STUDY QUESTIONS:
A: In the article on the Derbyshire hate crime campaign, rewrite the paragraph beginning "The project has been part-funded" as a short bulleted list that keeps its main facts.
B: Answer these questions from the article on the Derbyshire hate crime campaign:
(i) On what day and date was the campaign launched?
(ii) Who is the chief executive of the RJC?
(iii) What is the name of Derbyshire's Police and Crime Commissioner?
C: List every source of funding for the project that the article on the Derbyshire hate crime campaign names.
[EXTRACT — start]
Campaign launched to tackle hate crime in Derbyshire
On Thursday 23 March the RJC, Remedi and local partners in Derbyshire jointly launched a new campaign in support of victims of hate crime.
The aim of the Step Up Beat Hate campaign is to increase awareness of the benefits of restorative justice among past and current victims of hate crime. It also supports Derbyshire’s Police and Crime Commissioner (PCC) Hardyal Dhindsa’s goals to improve support to victims of hate crime across the county and encourage more survivors to report their experiences to police.
The project has been part-funded by the Home Office’s Hate Crime Community Project Fund with the PCC, City and County Councils contributing additional funds. These organisations are critical to the work to tackle hate crime in the city and the county and they decided to augment the budget in order to deliver an awareness campaign to ensure that victims of hate crime know how to access support services of any kind. These services are available whether the incident is reported to the police or not.
Jon Collins, the chief executive of the RJC, said: “We hear first-hand from victims of hate crime how restorative justice has given them a voice and helped them to move on after a crime. Being able to tell the offender in person what the effects of their actions have been is empowering for the victim and a wake-up call for the offender.
“The Step Up Beat Hate campaign is a great opportunity for victims in Derbyshire to access restorative justice, and we hope many people will benefit from it.”
Commenting on the launch, Mr Dhindsa said: “This is a great opportunity to provide better support for victims of Hate Crime. We are raising awareness of the difference types of support available to them and, in doing so, expand the use of restorative justice which has proved to be a highly effective way of helping them to move on from their experience.
[EXTRACT — finish]
[GIVEN INFORMATION — start]
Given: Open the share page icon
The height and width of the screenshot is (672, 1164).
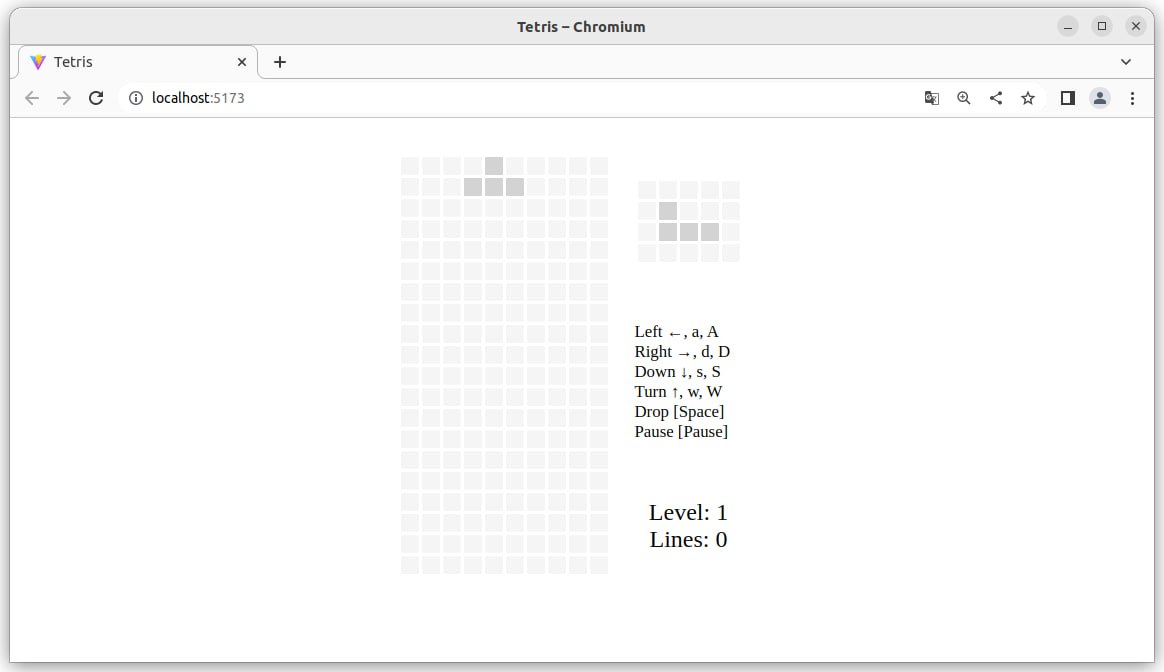Looking at the screenshot, I should coord(995,98).
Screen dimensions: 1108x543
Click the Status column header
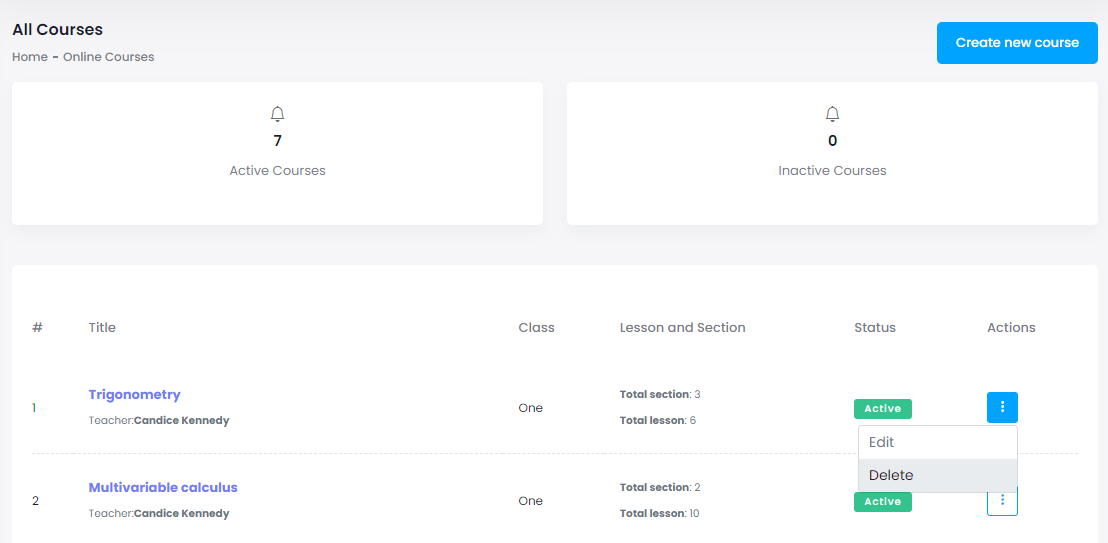(x=875, y=327)
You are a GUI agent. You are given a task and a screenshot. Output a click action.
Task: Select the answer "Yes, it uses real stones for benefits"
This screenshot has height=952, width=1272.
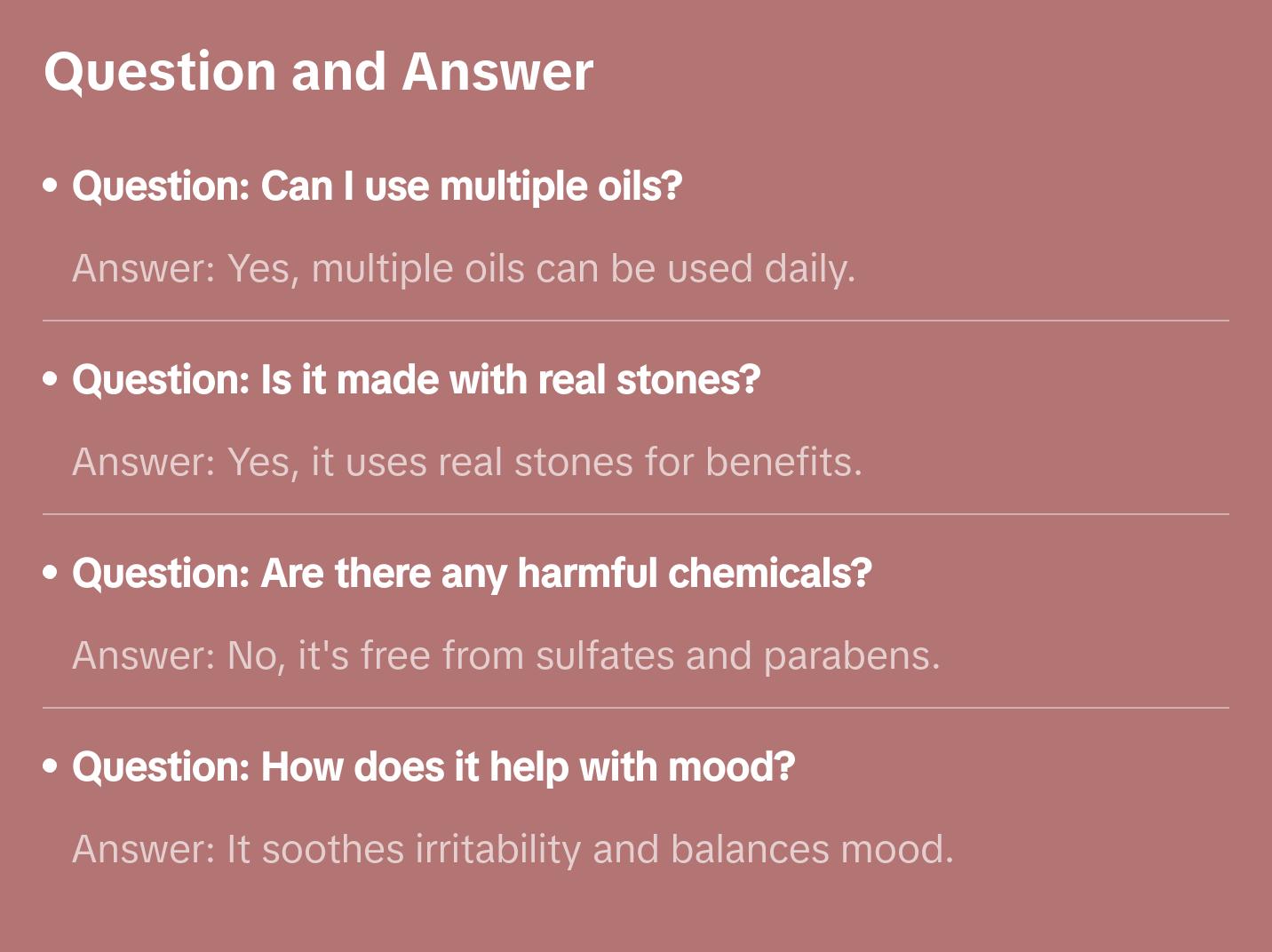pyautogui.click(x=466, y=463)
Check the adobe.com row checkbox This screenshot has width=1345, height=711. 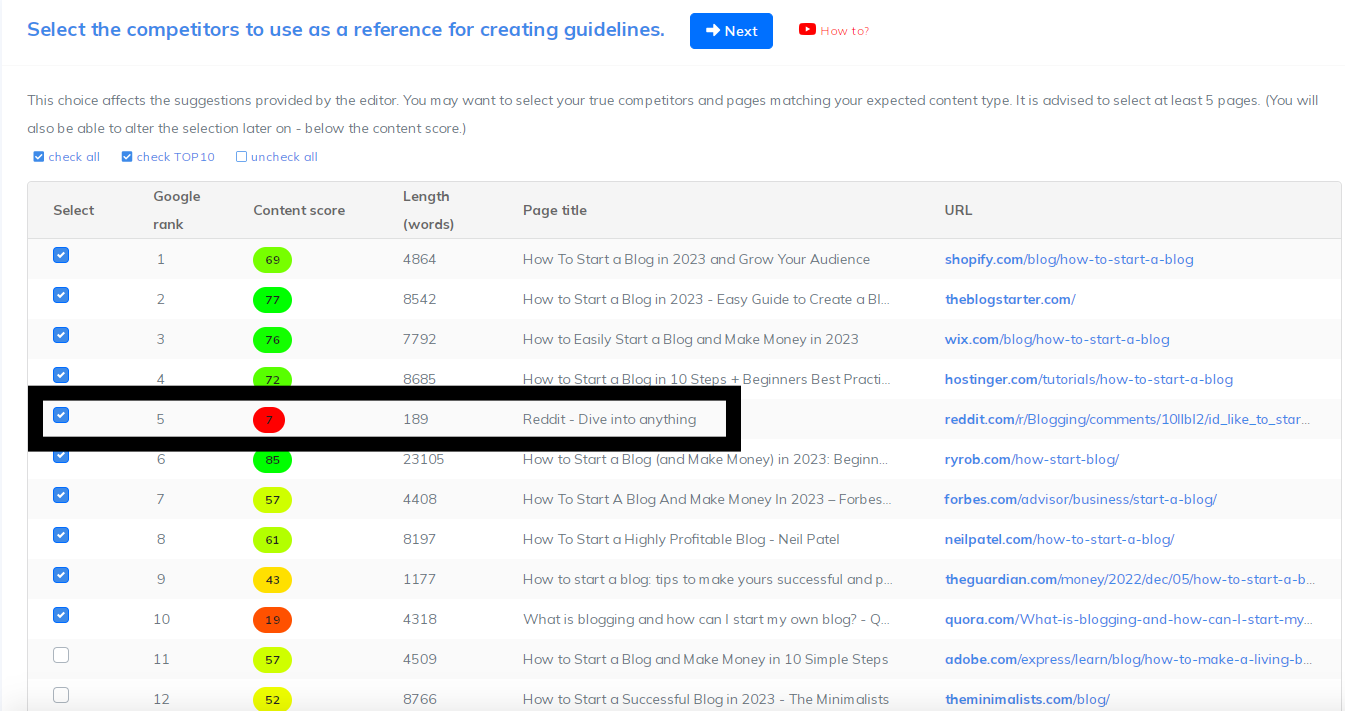point(61,655)
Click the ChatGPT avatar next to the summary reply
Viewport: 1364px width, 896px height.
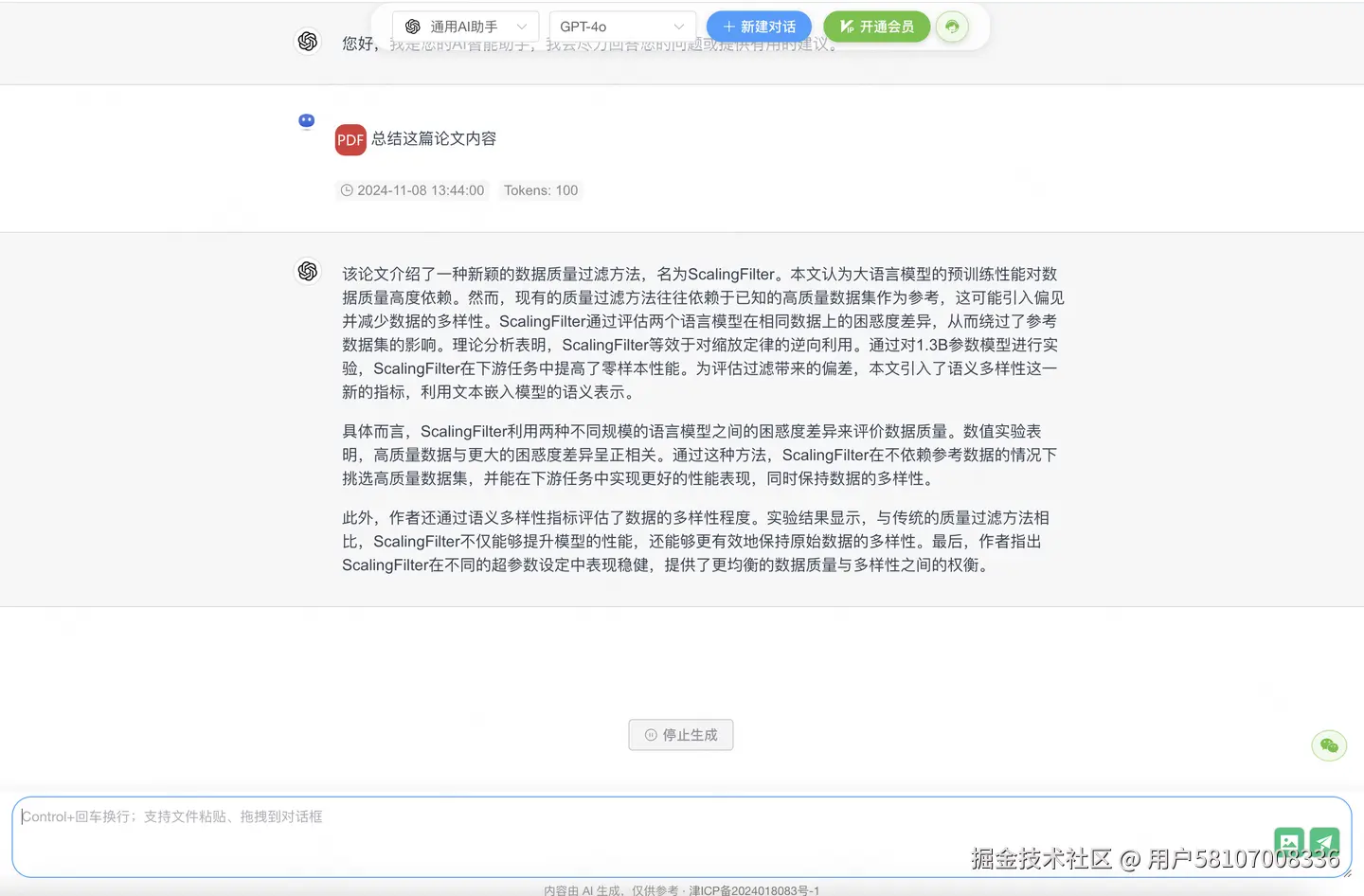[x=308, y=271]
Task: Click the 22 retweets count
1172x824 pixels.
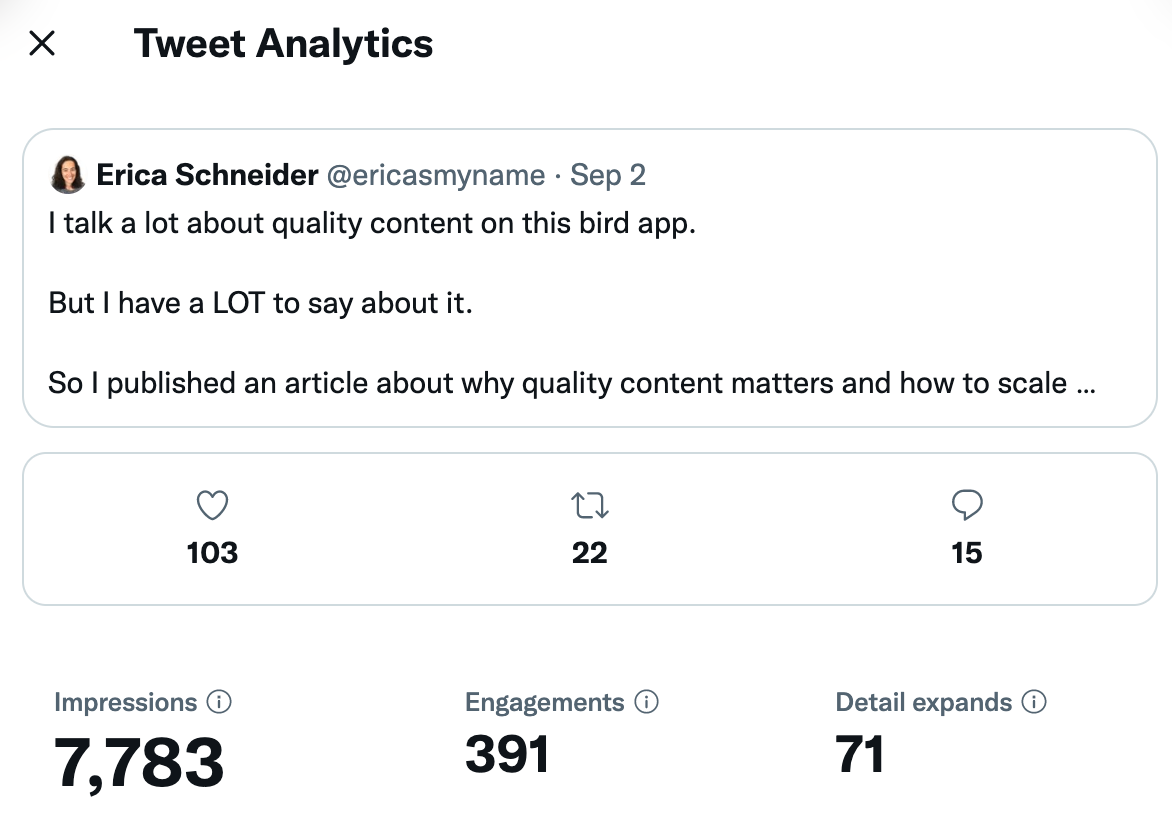Action: tap(589, 553)
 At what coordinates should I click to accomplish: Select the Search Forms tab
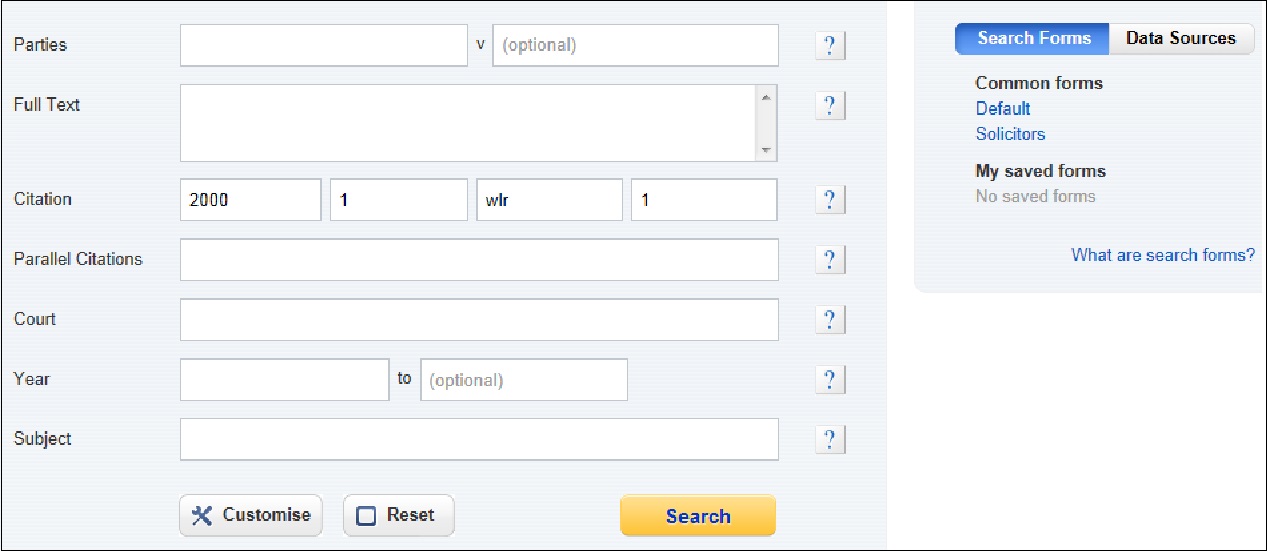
[GIVEN INFORMATION — finish]
ANSWERS TO EACH TASK:
A:
- The Home Office's Hate Crime Community Project Fund part-funded the project.
- The PCC and the City and County Councils contributed additional funds.
- These organisations are critical to tackling hate crime in the city and the county.
- They augmented the budget to deliver an awareness campaign so that victims of hate crime know how to access support services of any kind.
- These services are available whether or not the incident is reported to the police.

B:
(i) Thursday 23 March
(ii) Jon Collins
(iii) Hardyal Dhindsa

C:
- The Home Office's Hate Crime Community Project Fund
- The PCC
- The City Council
- The County Council